Può parlarci in modo specifico delle case-famiglia?

Certo, parlare dei bambini è sempre bello. I bambini presenti nelle nostre case sono quasi tutti orfani, chi non lo è ha famiglie poverissime alle spalle che non sono in grado di sostenerli. Da noi restano fino al compimento della maggiore età. Negli anni vengono educati come se fossero una grande famiglia, come se fossero fratelli e sorelle naturali, educati a considerarsi tali e ad essere solidali fra loro. Quasi tutti coloro che in questi quaranta anni sono cresciuti con noi ancora oggi si informano uno della vita dell’altro e cercano di aiutarsi reciprocamente nei momenti di difficoltà. Nelle nostre case-famiglia educhiamo alla solidarietà evangelica, già da piccoli i bambini condividono non solo i giocattoli, ma tutto ciò che viene loro regalato dai donatori. Chi è diventato grande conserva i rapporti con noi e ci aiuta, donando ciò che può, a far crescere ed educare coloro che in questo momento vivono nelle nostre case.
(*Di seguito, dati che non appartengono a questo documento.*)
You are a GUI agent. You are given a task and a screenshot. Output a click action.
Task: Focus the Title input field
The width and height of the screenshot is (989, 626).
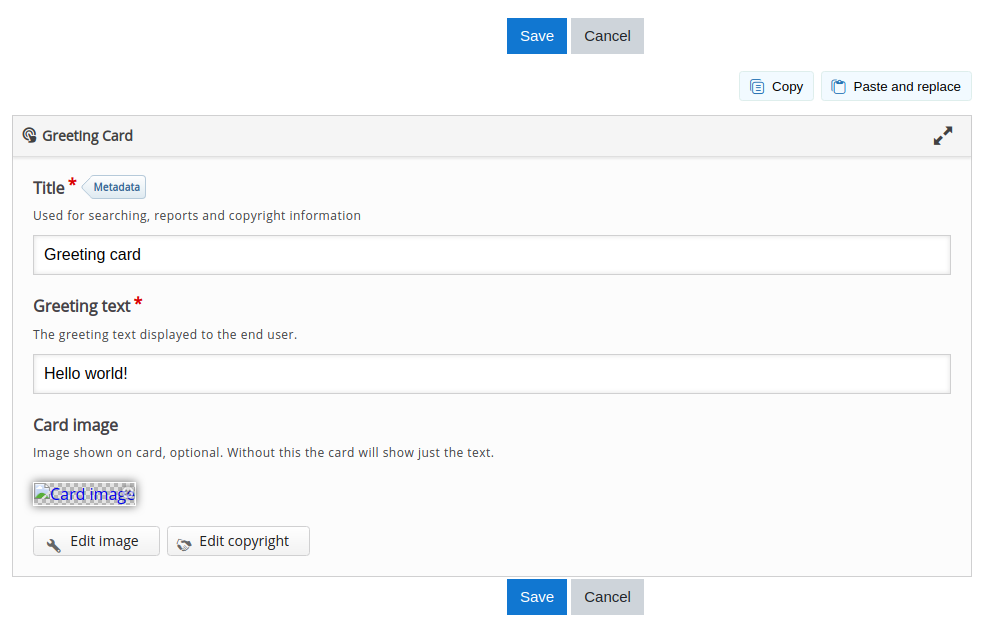(492, 255)
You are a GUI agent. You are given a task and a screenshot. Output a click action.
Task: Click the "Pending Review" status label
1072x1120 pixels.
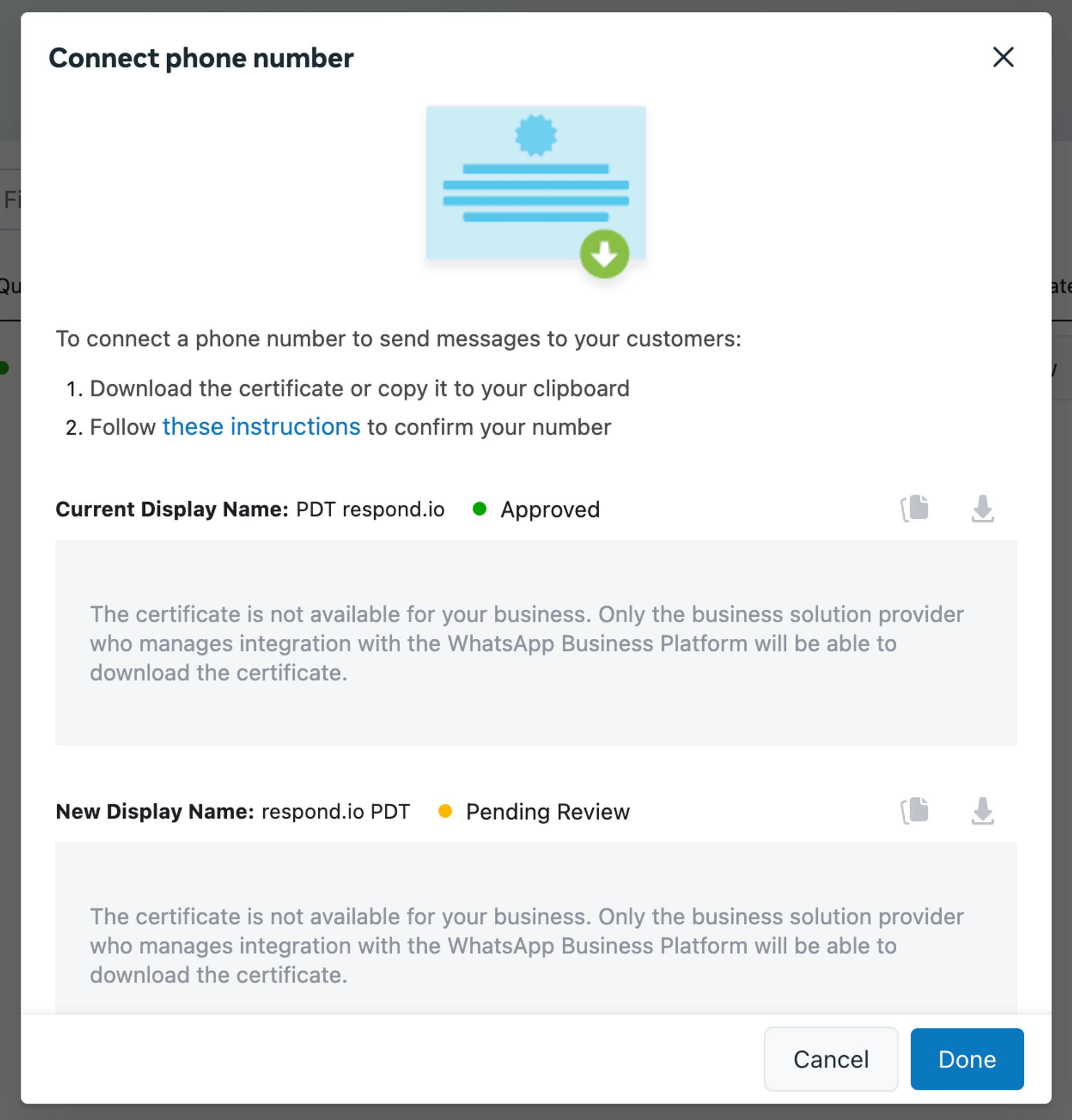point(547,811)
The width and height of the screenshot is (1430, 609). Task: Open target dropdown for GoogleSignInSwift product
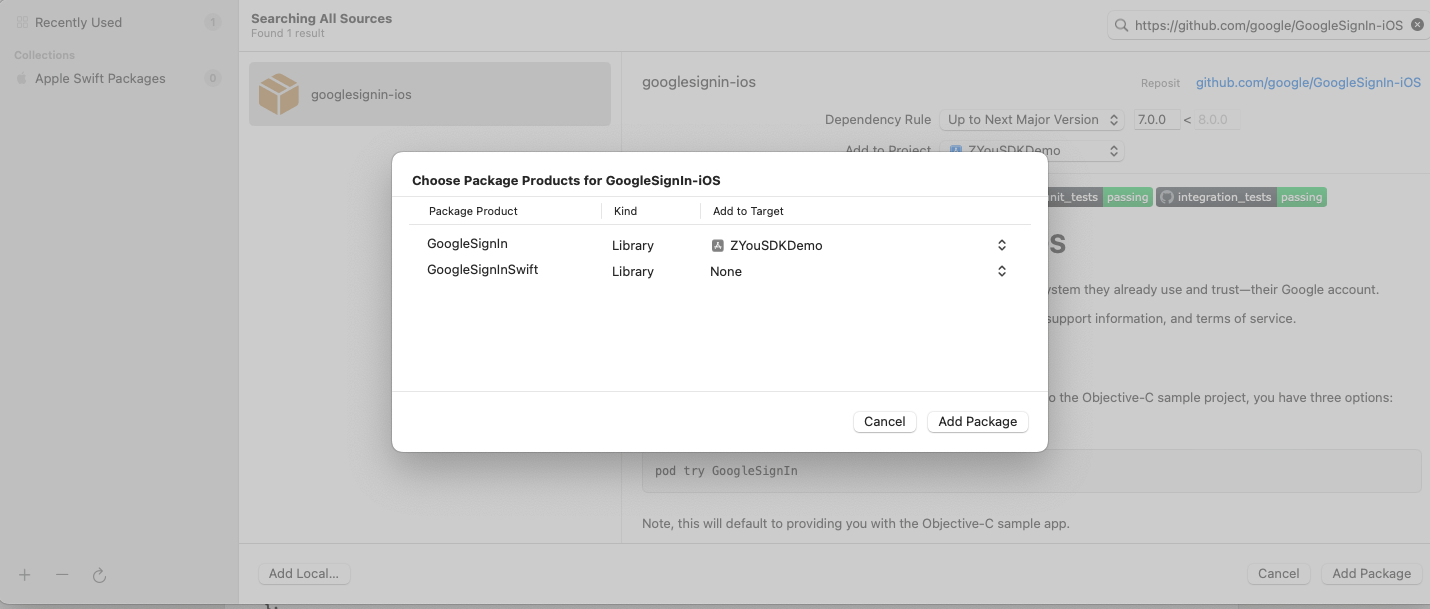1001,271
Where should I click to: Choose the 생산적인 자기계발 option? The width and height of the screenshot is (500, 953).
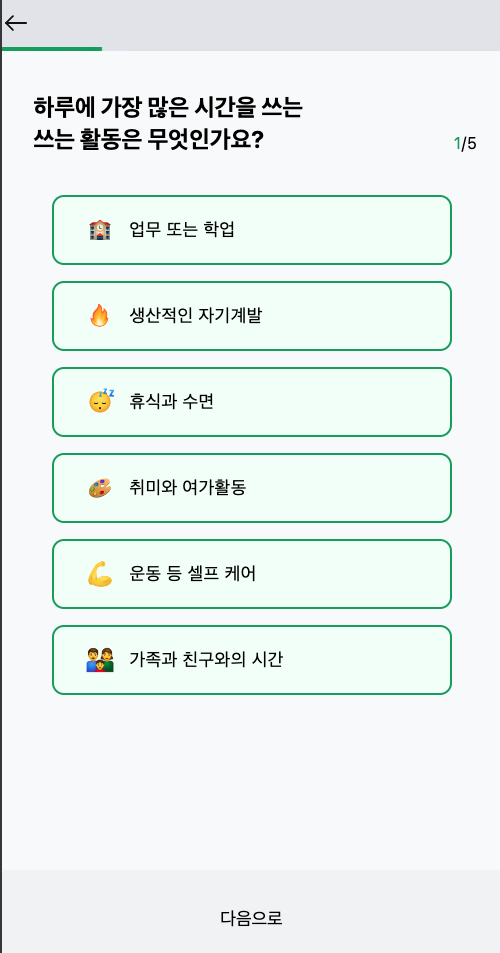click(x=252, y=316)
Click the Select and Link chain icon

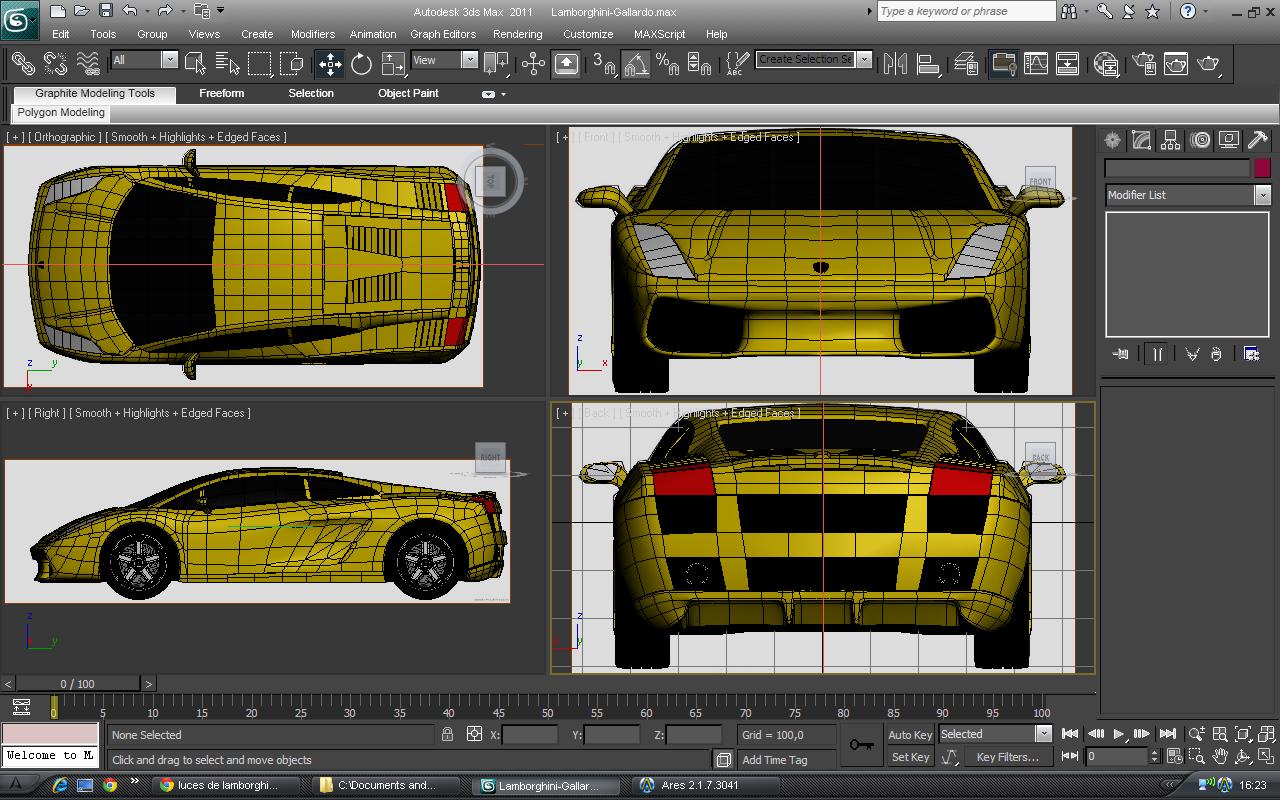click(x=22, y=64)
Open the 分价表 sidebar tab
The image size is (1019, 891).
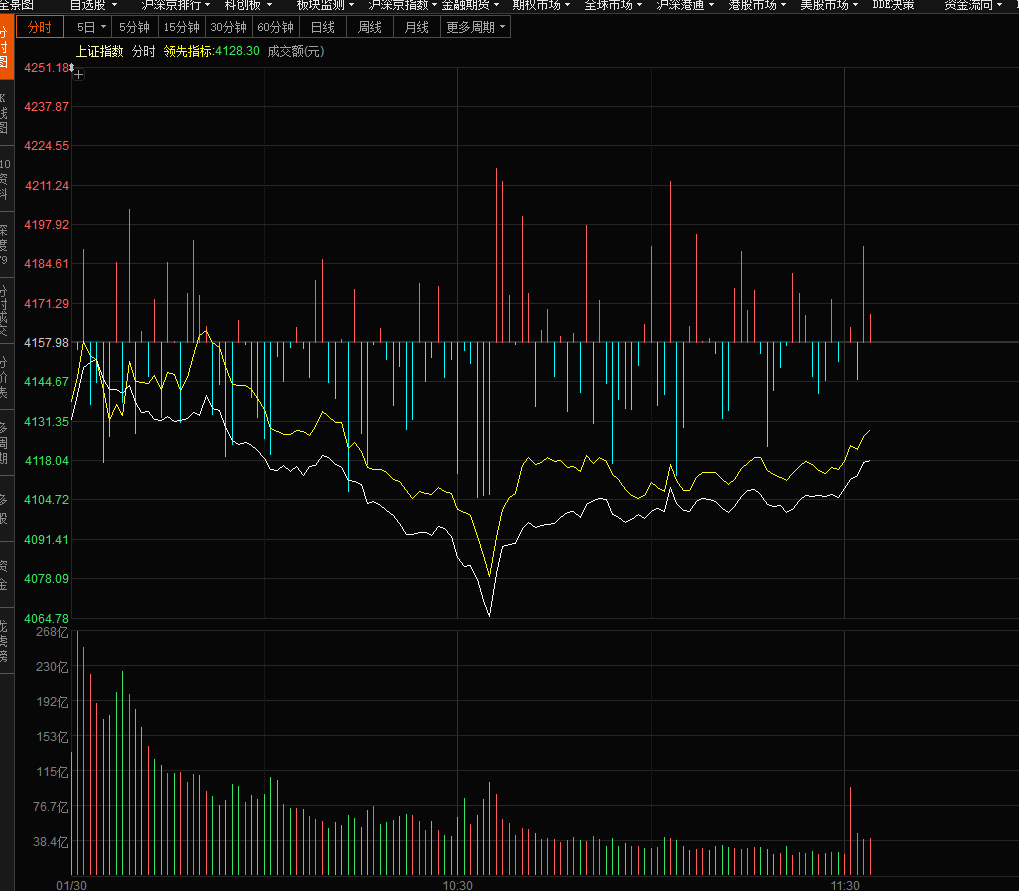coord(4,377)
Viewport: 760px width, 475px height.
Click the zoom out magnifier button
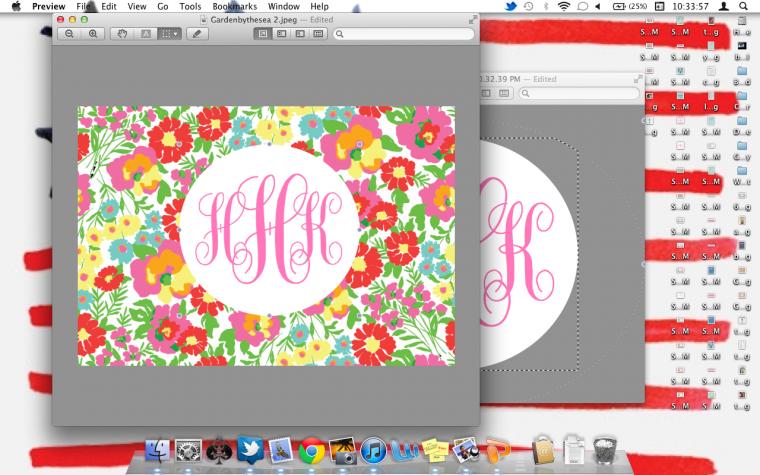[x=70, y=34]
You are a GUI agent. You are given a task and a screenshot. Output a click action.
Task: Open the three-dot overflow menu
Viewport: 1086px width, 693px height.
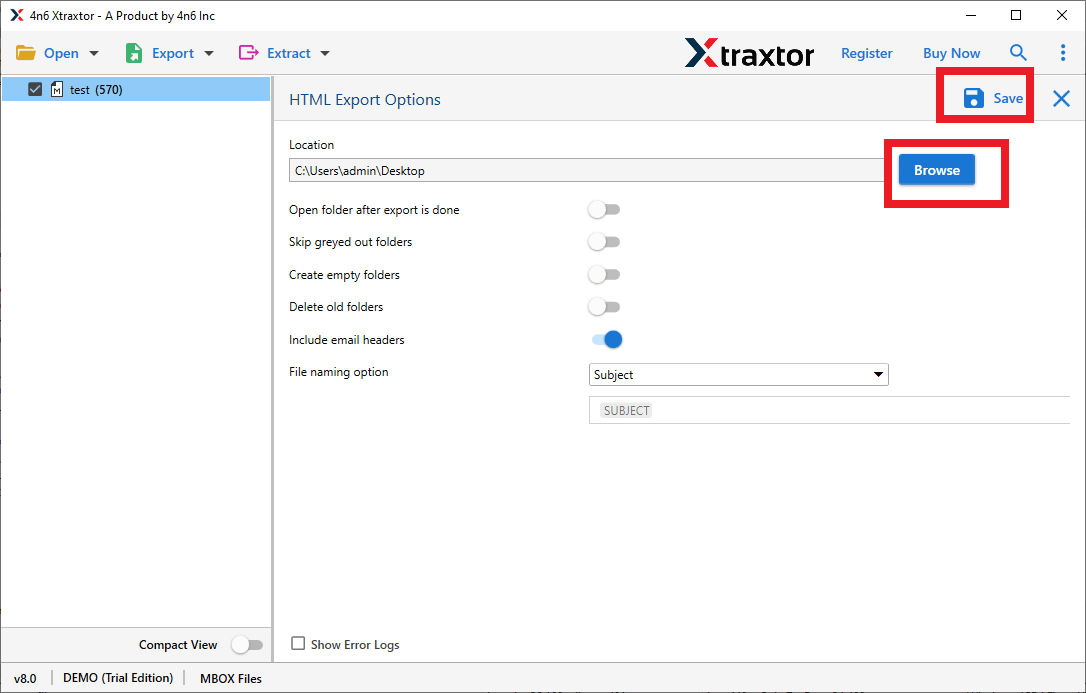(1063, 52)
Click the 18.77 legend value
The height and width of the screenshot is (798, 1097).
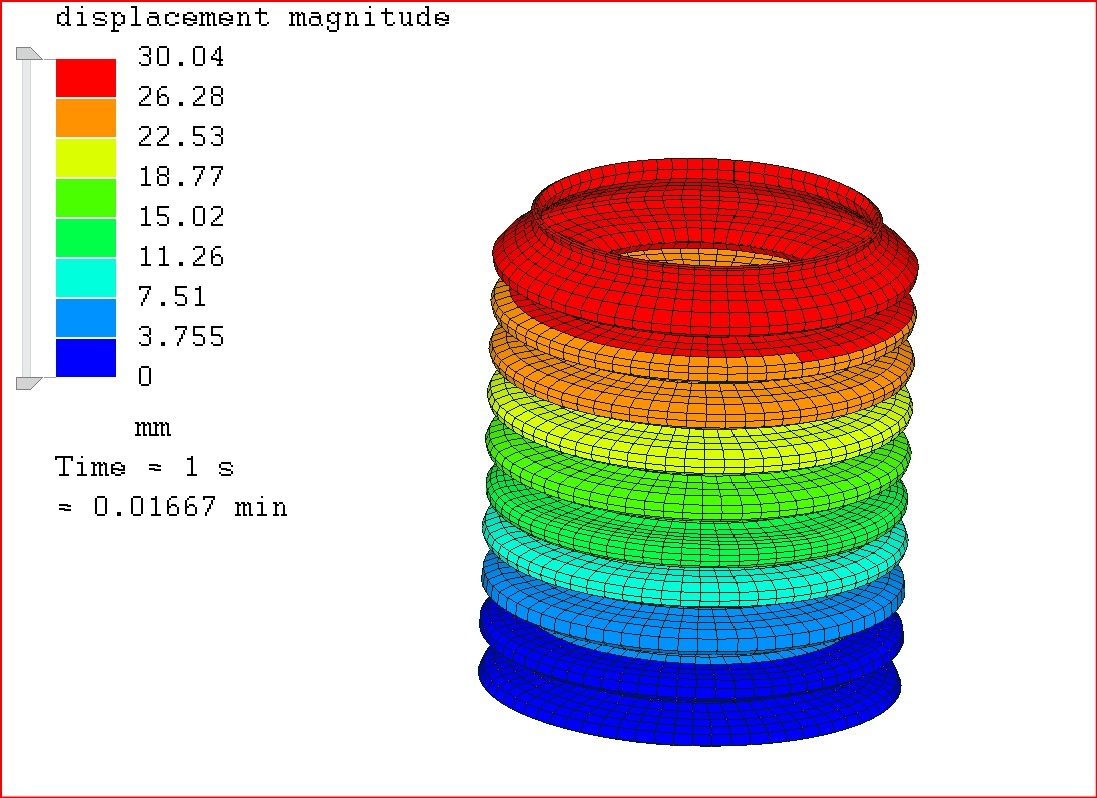(x=181, y=177)
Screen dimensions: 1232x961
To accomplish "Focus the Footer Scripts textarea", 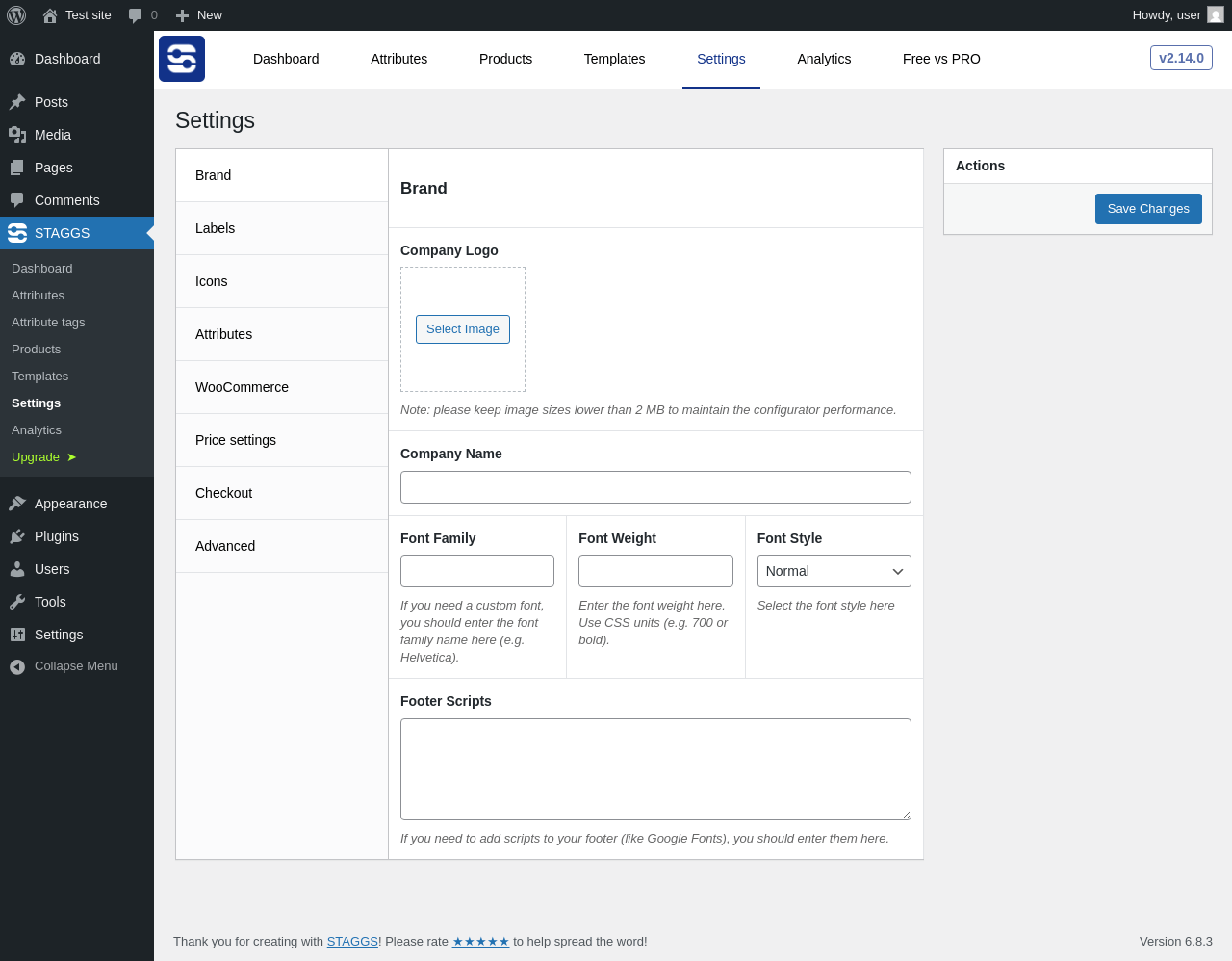I will click(655, 769).
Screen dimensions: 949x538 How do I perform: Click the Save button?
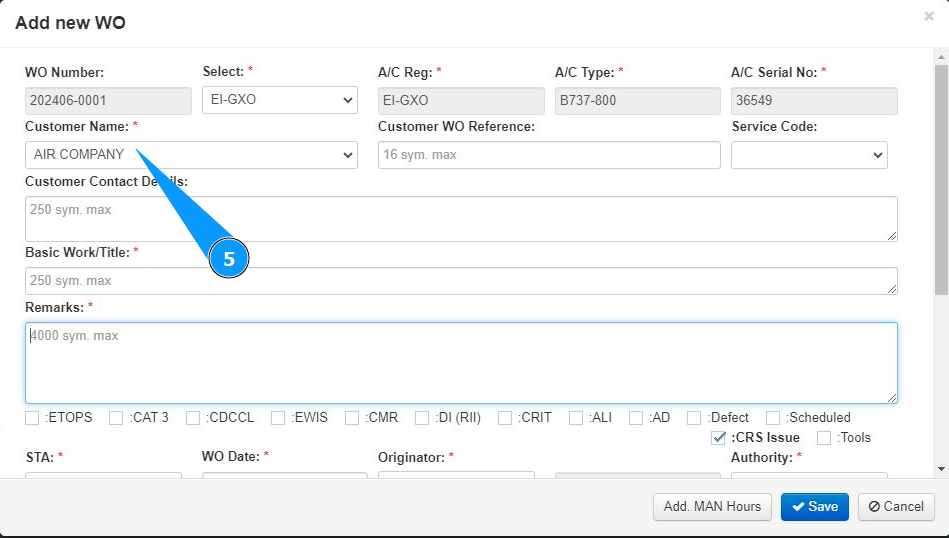coord(814,506)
Ormai siamo una grandissima famiglia, in questi anni circa duecento bambini hanno vissuto e sono cresciuti con noi.

 Come avete vissuto gli anni della pandemia in Eritrea?

Guardi, quasi tutti i nostri progetti vengono finanziati da cittadini europei, in grandissima parte italiani. Quando l’economia europea è in crisi, l’Africa diventa ancora più povera, perché va in crisi quella solidarietà economica che si realizza attraverso gli esseri umani e che essenzialmente consiste nel far sì che chi ha di più doni qualcosa di suo a chi ha di meno. Nei momenti di crisi questo tipo di solidarietà è una delle prime cose che vengono sospese, dovrebbe essere il contrario, ma non succede mai. In Italia, attraverso e grazie all’associazione Mariam Fraternità- ONLUS gestiamo un programma di adozioni a distanza per bambini e famiglie eritree che in questi anni pandemici ha visto diminuire molto le offerte a favore dei nostri bambini. Sono tempi difficili, i 26euro mensili chiesti per il sostegno a distanza in fondo non equivalgono nemmeno ad un caffè al giorno, eppure spesso si preferisce risparmiarli questi soldi, non sapendo che con quella cifra mensile si assicura in Africa la sopravvivenza di tutta la famiglia non solo del bambino adottato.

Come vede il futuro?

Sono una donna di fede e mi affido a Dio e alla Santa Vergine affinché aiuti e trovi sostegno in futuro a tutti coloro che potremo e dovremo aiutare, però non posso fare a meno di pormi un problema: gran parte delle persone che aiutano la nostra comunità sia in Italia che in Eritrea ci conoscono da molti anni. Tutti invecchiamo, non possiamo fermare il tempo. È necessario nei prossimi anni che ci sia una nuova generazione di donatori che si prenda cura della nostra missione, dei nostri progetti e che vada ad aggiungersi ai nostri donatori di sempre. Sapere che questo possa avvenire mi dà molta speranza per il futuro e, non le nascondo, è uno dei motivi principali che mi ha convinta a rilasciare questa intervista.